• **Recorded information**:
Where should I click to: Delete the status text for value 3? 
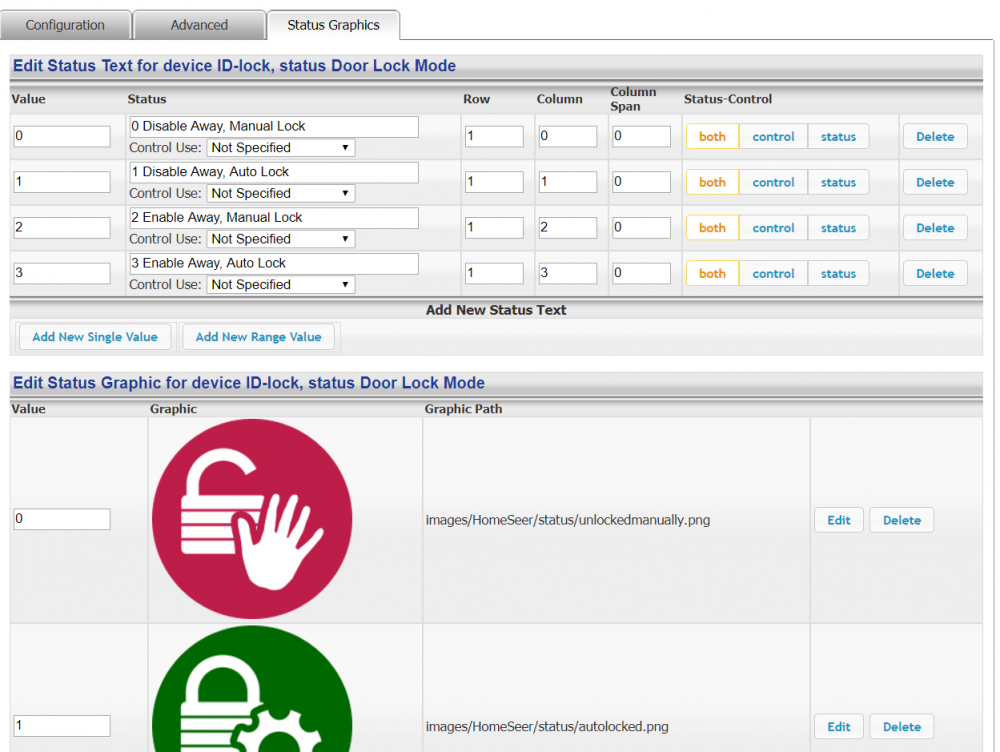934,274
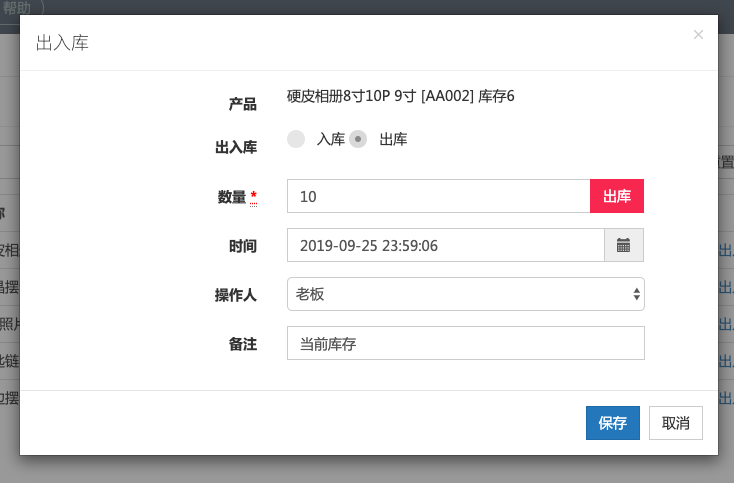Click the 出库 option label text
This screenshot has height=483, width=734.
point(393,140)

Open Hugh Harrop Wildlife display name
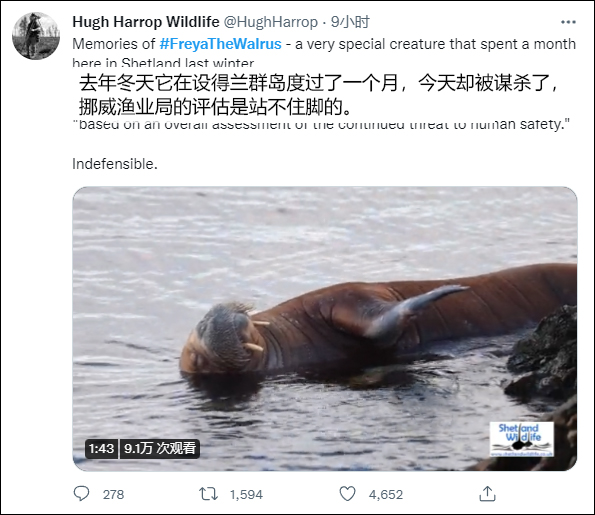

• **Set exercise**: Format every line of the records above as a numbered list, omitting the blank lines and the pictures.

• **Expected answer**:
1. Where should I click to: Delete the status text for value 3? 
2. 934,274
3. Click the 出库 option label text
4. This screenshot has height=483, width=734.
5. point(393,140)
6. Open Hugh Harrop Wildlife display name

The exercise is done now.